The park occasionally hosts events that demand a larger audience expectation, which has already reached the 85 thousand people mark in a Rick & Renner concert in 2009. Some editions of New Year's Eve; the staging of the Passion of Jesus, during Holy Week; the city's anniversary festivities, which is celebrated on April 29; as well as various musical and cultural shows. On specific dates the Ipanema Park lake is open for collective fishing.

In the run-up to Christmas there is special decoration and Santa's house is opened, where a nativity scene is displayed, and Christmas cantatas are organized in some years. The Science Park is occasionally open for science and astronomy exhibits and receives visits organized by schools in the region, but its activities are temporarily shut down on some occasions. In 2002, it received the III Scientific Dissemination Award "Francisco de Assis Magalhães Gomes", for its relevance at state level, and was enrolled in the Brazilian Association of Science Centers and Museums (ABCMC).
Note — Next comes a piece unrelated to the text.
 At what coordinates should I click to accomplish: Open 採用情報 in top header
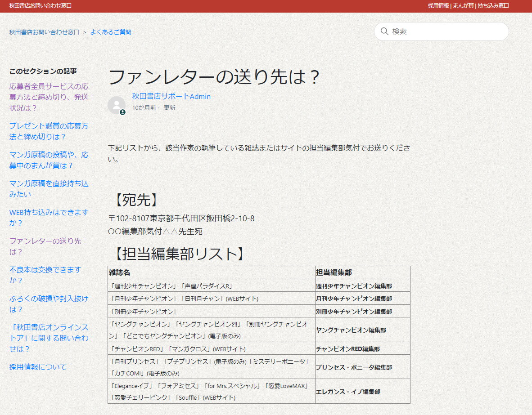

The Pouso de Água Limpa Station was declared a municipal cultural heritage by Law No. 1727 of November 4, 1999, and the entire Ipanema Park was declared a national heritage by Law No. 1763 of March 24, 2000. Despite the maintenance carried out by the City Hall, graffiti, damaged or even burned garbage cans and broken lamp posts are some of the problems that can occasionally be found in Ipanema Park. Drug dealing and assaults against park goers have also become frequent, including murders. Bicycle traffic inside the park is pointed out as a problem by some users, since it hinders the circulation of people walking and has been responsible for causing pedestrian accidents.